The following list describes the error-correction entry types. ptx/EES classifies these correction reports as "minor" events.


(EES ID 11) minor: Monitoring now normal

After monitoring had exceeded a previous polling period, the next monitoring period did not exceed the polling period.


(EES ID 13) minor: configuration check succeeded

A previous configuration check had failed, but the next has succeeded.


(EES ID 26) minor:disk fault corrected for disk sd27 in slot 1 in DAE on fabric4 with address 1

The disk drive in question either failed and was replaced, or suffered a transient fault that was corrected without user intervention.


(EES ID 28) minor:power failure corrected for power supply A or B in DAE on fabric4 with address 1

The power supply in question either failed and was replaced, or suffered a transient fault that was corrected without user intervention.
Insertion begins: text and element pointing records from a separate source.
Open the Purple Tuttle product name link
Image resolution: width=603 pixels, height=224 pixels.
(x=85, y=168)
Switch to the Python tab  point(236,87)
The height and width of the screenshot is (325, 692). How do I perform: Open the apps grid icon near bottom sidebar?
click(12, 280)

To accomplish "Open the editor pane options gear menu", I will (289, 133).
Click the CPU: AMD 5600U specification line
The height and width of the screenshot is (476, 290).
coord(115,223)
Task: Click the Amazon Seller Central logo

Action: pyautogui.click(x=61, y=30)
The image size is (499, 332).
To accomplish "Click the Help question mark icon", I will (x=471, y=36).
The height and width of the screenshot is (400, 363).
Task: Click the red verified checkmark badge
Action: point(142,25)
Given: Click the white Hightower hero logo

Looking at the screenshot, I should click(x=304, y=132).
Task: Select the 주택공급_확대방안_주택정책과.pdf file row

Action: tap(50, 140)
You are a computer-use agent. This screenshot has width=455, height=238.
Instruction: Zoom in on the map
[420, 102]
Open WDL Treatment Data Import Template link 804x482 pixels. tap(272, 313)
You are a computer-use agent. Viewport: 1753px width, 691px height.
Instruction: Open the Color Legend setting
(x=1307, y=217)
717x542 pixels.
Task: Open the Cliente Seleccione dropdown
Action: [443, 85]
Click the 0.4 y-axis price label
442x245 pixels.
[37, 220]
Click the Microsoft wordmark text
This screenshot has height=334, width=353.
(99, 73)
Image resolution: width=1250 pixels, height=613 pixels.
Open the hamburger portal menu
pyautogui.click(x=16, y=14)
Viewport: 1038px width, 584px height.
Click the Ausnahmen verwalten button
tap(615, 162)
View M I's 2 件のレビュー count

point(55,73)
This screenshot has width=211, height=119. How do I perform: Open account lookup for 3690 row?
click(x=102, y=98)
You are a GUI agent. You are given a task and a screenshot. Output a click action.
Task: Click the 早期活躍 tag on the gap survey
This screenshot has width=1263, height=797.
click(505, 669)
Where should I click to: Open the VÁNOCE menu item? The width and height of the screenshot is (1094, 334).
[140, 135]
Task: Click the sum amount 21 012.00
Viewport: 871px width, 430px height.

(EES ID 30) minor:overtemperature failure corrected for power supply A or B in DAE on fabric4 with address 1

The power supply in question shut down because it exceeded its maximum operating temperature; then, either the power supply was replaced or the overtemperature was corrected in some other way, such as lowering the ambient temperature near the DAE unit.


(EES ID 32) minor:fan failure corrected for cooling element in DAE on fabric4 with address 1

The fan pack experienced a single- or multiple-fan failure and was replaced, or suffered a transient fault that was corrected without user intervention.


(EES ID 34) minor:LCC failure corrected for LCC A in DAE on fabric4 with address 1

The LCC in question either failed and was replaced, or suffered a transient fault that was corrected without user intervention.


(EES ID 36) minor:primary MIA failure corrected for LCC B in DAE on fabric4 with address 1

The MIA on the primary LCC port either failed and was replaced, or suffered a transient fault that was corrected without user intervention.


(EES ID 38) minor:expansion MIA failure corrected for LCC B in DAE on fabric4 with address 1

The MIA on the expansion LCC port either failed and was replaced, or suffered a transient fault that was corrected without user intervention.